Measurements of FPAR were modelled from surface reflectance observed aboard the AVHRR and incorporated into the FPAR3g¹⁶ data set (1981–2011). The FPAR3g bimonthly data set was first filtered for low values, within the range of uncertainty (<2.5%), before compositing to monthly values using a maximum values approach. Gridded passive microwave measurements of VOD from³⁹ were aggregated from 0.25-degree resolution to each of the thirteen regional means at a monthly resolution from 1988 to 2011. The VOD is an indicator of water content in both woody and leaf components of aboveground biomass. The VOD time series is based on a multi-source data set consisting of harmonized passive microwave measurements from SSM/I (Special Sensor Microwave Imager, 1988–2007) and AMSR-E (the Advanced Microwave Scanning Radiometer – Earth Observing System, July 2002–September 2011) sensors³⁹.

Climate data sets

Precipitation data from satellite (TRMM 3B43v7), reanalysis (NCEP-DOE Reanalysis II⁴⁰, 1979-2012), and ground-based observations (CRU TS3.21¹¹) were compared with one another for annual and seasonal similarities (Extended Data Fig. 5a and b).
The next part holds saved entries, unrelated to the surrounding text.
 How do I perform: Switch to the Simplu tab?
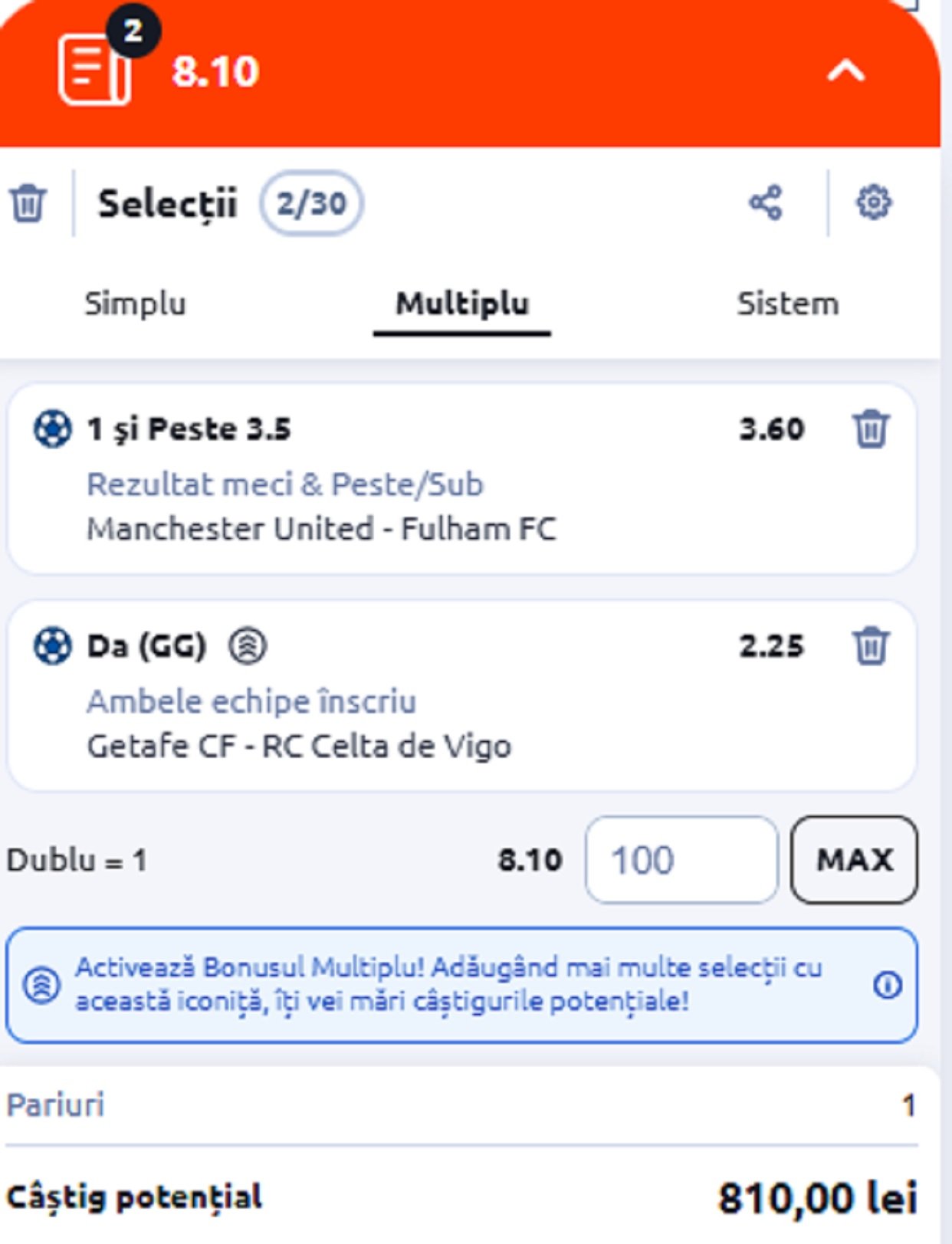pos(136,304)
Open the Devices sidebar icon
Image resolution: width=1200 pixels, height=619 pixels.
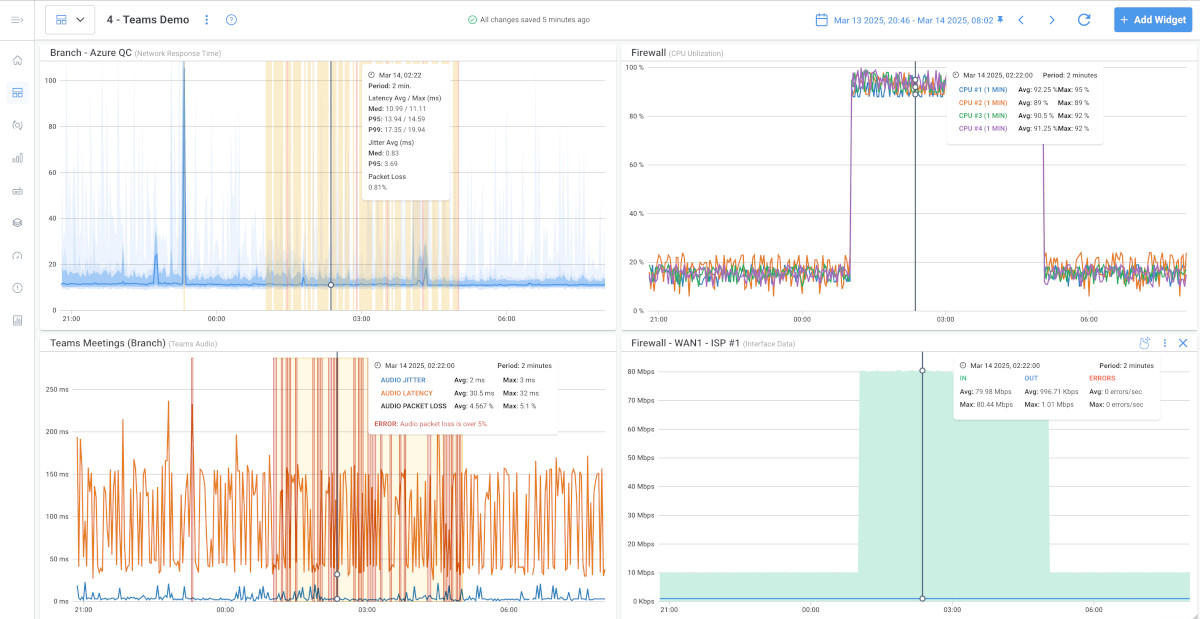[x=18, y=190]
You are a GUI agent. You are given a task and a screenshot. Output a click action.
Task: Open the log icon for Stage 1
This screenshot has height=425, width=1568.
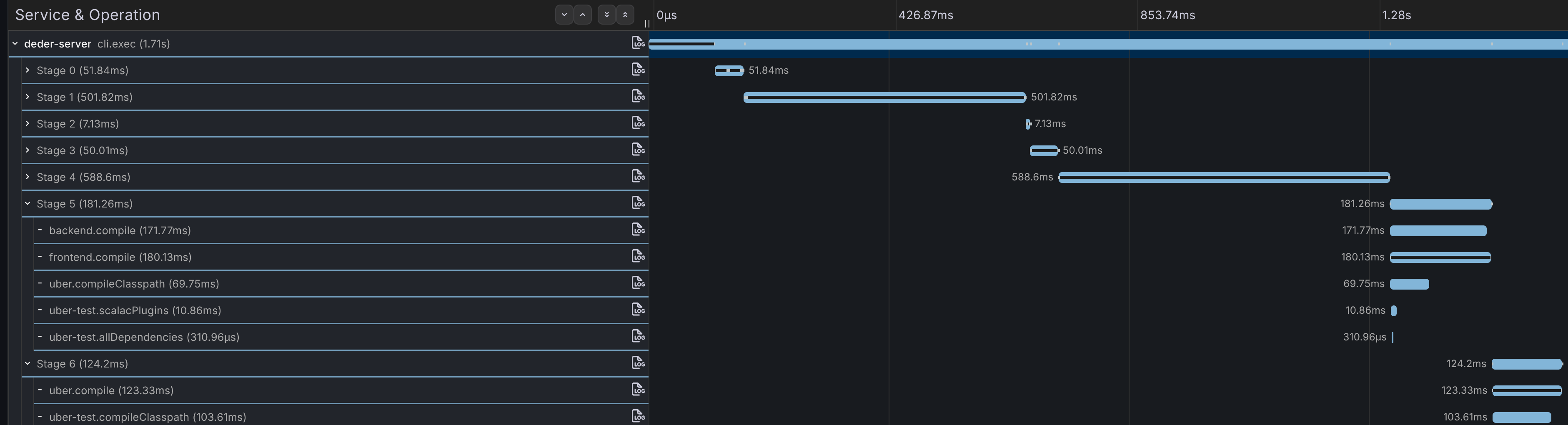click(637, 96)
Over Australia, annual precipitation was observed as up to +205 ± 54 mm (in 2010) and +178 ± 71 mm (in 2011) above the long-term annual average of 555 ± 23 mm yr⁻¹, with uncertainties presented as the standard deviation of the three products. An ensemble of climate indices were evaluated (Extended Data Fig. 4a–d) with data for the MEI from ref. 18, where negative values indicate the La Niña climate mode.